▶ Exercise materials
* * * * *

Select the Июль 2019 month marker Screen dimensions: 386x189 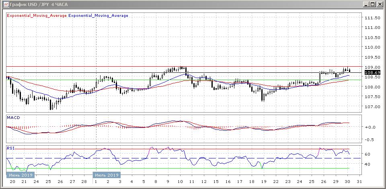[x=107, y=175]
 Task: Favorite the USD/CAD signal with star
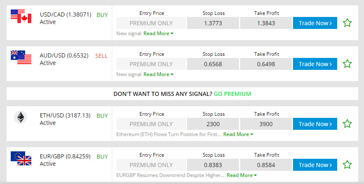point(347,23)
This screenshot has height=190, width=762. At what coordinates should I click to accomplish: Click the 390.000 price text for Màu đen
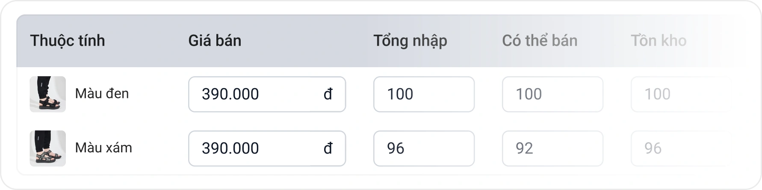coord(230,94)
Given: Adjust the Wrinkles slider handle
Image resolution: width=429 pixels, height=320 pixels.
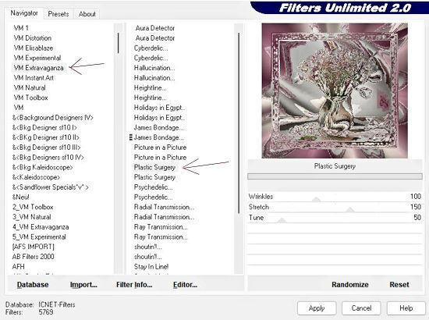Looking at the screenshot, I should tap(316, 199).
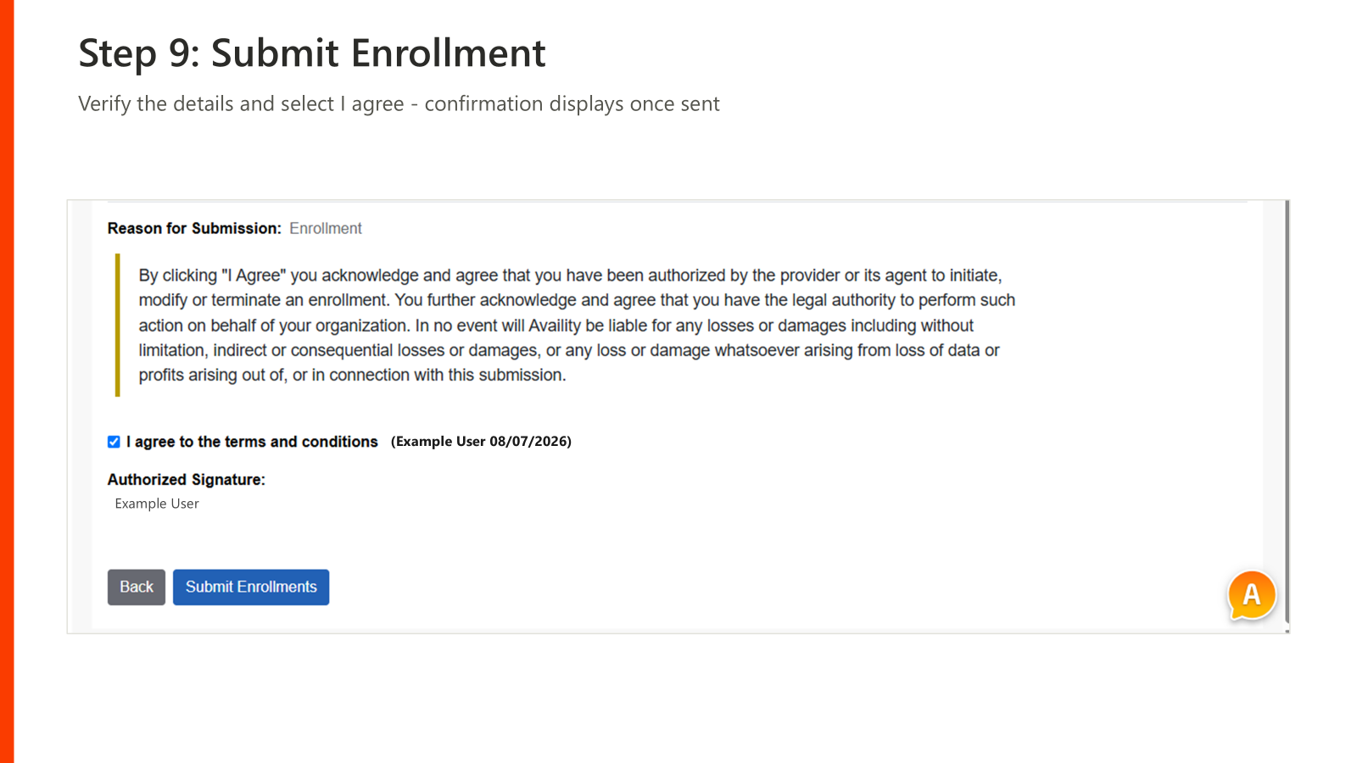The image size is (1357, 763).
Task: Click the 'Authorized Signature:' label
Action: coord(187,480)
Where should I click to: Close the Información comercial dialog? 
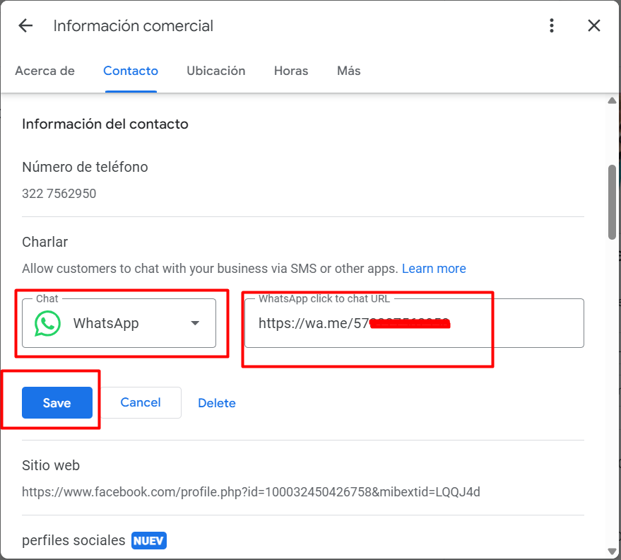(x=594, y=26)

* * * * *

▶ What you should do
Please return, without any change, the lines from the line containing "Given: Adjust the Wrinkles slider handle" through the last line of the entries, dropping the pictures.

▶ Expected answer
Given: Adjust the Wrinkles slider handle
Image resolution: width=429 pixels, height=320 pixels.
Looking at the screenshot, I should tap(316, 199).
The image size is (1357, 763).
Task: Click the 'Authorized Signature:' label
Action: coord(187,480)
Where should I click to: Close the Información comercial dialog? 
(x=594, y=26)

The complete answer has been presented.